- **GIVEN PASSAGE**:
___

Monday, May 7, 2012

The light in the family

I have this picture of Thanksgiving dinner, I was probably 16. Now everyone, other than me, in that picture has died.

Everyone has baggage. Alot of mine comes in the way of un-reconciled grief. One by one my family died off. I was left behind. There was a moment after my brother died that I was actually jealous. I was upset that my little brother got to find out what happens when you die before me. That is not to say I was or am suicidal. Its not about that. Its just a way of working out these feelings.

I want to tell you about the people who are in that picture. Tonight I am going to tell you about my grandma Nelson. She was a kooky sort of woman, but the good kind of kooky.

When she was younger she married a man and had two kids. The man she married literally turned out to be crazy. He was schizophrenic. He got committed. She got a divorce. So here she is in the 1950's two kids and a divorce under her belt. Then she met my grandpa. My grandpa had not started a family yet and took her and her kids in, even though to do so was concidered taboo. They got married and started a home and family together. Then they had my dad.

My grandpa died when I was in kindergarten. I don't remember much about him, but one things I have come to learn is that he may not have been a very nice man all of the time. He was abusive, more verbally than physically. After he died my grandma kept the house that they had got together. In the back yard there was a smaller house, we actually still to this day call it the little house, they built that house for my dad and mom to move into when they got married. So I literally grew up on the same property as my dad.

___

- **YOUR TASKS**:
1) Do these statements agree with the blog entry? For each, answer yes or no and quote the deciding words.
(a) The author's grandpa already had a family of his own when he met grandma Nelson.
(b) The little house in the back yard was built for the author's dad and mom to move into when they got married.
(c) The author says the jealousy felt after the brother's death meant being suicidal.
2) Could you write out the blog entry from "The light in" up to and including "out these feelings."?

- **STUDY MATERIAL**:
___

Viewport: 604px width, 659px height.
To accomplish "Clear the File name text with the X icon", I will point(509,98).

___

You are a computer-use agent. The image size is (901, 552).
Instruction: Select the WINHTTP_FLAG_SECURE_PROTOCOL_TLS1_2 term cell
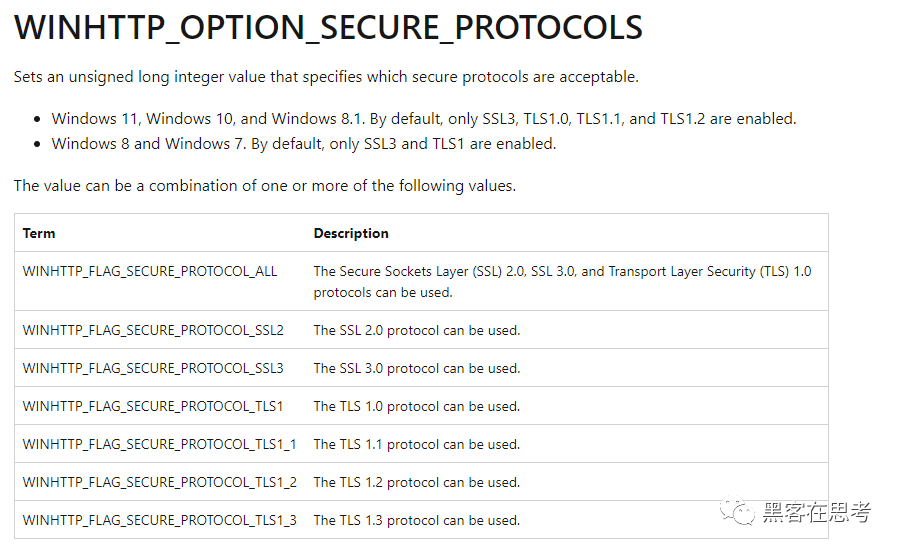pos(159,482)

___

- **ACTIVITY ANSWERS**:
1)
(a) No: "My grandpa had not started a family yet"
(b) Yes: "they built that house for my dad and mom to move into when they got married"
(c) No: "That is not to say I was or am suicidal."

2)
The light in the family

I have this picture of Thanksgiving dinner, I was probably 16. Now everyone, other than me, in that picture has died.

Everyone has baggage. Alot of mine comes in the way of un-reconciled grief. One by one my family died off. I was left behind. There was a moment after my brother died that I was actually jealous. I was upset that my little brother got to find out what happens when you die before me. That is not to say I was or am suicidal. Its not about that. Its just a way of working out these feelings.